Back to List Archive

Using MetaNames... which are also common words

From: Tom Malaher <tmalaher(at)not-real.netstart.com>
Date: Wed Jan 06 1999 - 15:23:29 GMT
Has anyone else run into this?

Config file says:
MetaNames subject from

HTML says:

<HTML><HEAD>
<TITLE>Re: EAI not as an Java applet -- jdunn@netscape.com Jim Dunn</TITLE>
<META NAME="date" CONTENT="Wed, 17 Dec 1997 09:31:13 -0800">
<META NAME="subject" CONTENT="Re: EAI not as an Java applet">
<META NAME="from" CONTENT="jdunn@netscape.com Jim Dunn">
</HEAD>
<BODY>
<PRE>

Date: Wed, 17 Dec 1997 09:31:13 -0800
From: jdunn@netscape.com (Jim Dunn)
Subject: Re: EAI not as an Java applet

...

I.e. I'm trying to index a mailing list.
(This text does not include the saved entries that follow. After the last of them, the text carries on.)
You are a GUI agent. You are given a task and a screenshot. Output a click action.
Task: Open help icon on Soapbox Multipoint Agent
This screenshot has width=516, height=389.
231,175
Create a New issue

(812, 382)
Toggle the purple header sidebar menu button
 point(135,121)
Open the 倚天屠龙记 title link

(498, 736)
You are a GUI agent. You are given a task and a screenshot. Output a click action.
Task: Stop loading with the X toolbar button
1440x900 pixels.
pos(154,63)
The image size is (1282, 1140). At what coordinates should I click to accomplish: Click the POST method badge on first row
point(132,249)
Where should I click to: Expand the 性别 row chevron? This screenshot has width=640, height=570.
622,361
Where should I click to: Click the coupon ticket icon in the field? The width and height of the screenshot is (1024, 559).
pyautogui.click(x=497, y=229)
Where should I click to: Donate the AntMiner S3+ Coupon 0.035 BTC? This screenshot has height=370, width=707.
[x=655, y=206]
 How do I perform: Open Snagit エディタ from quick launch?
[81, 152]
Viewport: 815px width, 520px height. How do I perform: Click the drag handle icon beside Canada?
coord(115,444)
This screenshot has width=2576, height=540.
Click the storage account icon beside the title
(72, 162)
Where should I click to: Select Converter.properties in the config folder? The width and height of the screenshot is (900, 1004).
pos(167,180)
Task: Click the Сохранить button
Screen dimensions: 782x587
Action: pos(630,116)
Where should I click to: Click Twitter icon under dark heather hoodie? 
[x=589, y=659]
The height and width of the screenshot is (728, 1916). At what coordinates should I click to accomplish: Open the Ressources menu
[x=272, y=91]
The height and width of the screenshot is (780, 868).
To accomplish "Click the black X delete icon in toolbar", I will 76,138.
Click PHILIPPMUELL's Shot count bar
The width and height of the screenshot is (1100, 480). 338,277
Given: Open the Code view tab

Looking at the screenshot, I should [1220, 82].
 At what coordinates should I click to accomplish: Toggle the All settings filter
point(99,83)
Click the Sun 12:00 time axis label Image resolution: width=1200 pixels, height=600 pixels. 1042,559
I've minimally formatted the
messages so they are HTML documents with some meta tags to reflect the
date, subject and from line, and I've indexed the subject and from as
specific meta tags so I can search the from and subject lines
specifically.

However, when I try to search:

  % swish-e -f index.swish -w from=fred
  # SWISH format 1.3
  #...
  # Search words: = fred
  err: no results
  .

It looks to me like the "remove common words" code ran before the "look
for METANAME=VALUE" code, leaving me with a bogus search.  Since "From"
and "Subject" (by definition) appear in all the messages they get added
to the common word list.

On the other hand:

  % swish-e -f index.swish -w from=fred
  # SWISH format 1.3
  #...
  # Search words: bogus = fred
  err: The metaName bogus doesn't exist in  user configfile

So that seems to work.

Do I have to invent bogus names for the keywords so that I can search
them (eg. msgfrom and msgsubject)?  For the moment I guess can use
'swish -e -t t -w word' to search the TITLE tag, which gets the effect
of (from=word or subjet=word).

If swish-e is doing what I think it is doing, then I'd consider this a
bug report.

Tom - tmalaher@netstart.com
Received on Wed Jan 6 07:51:09 1999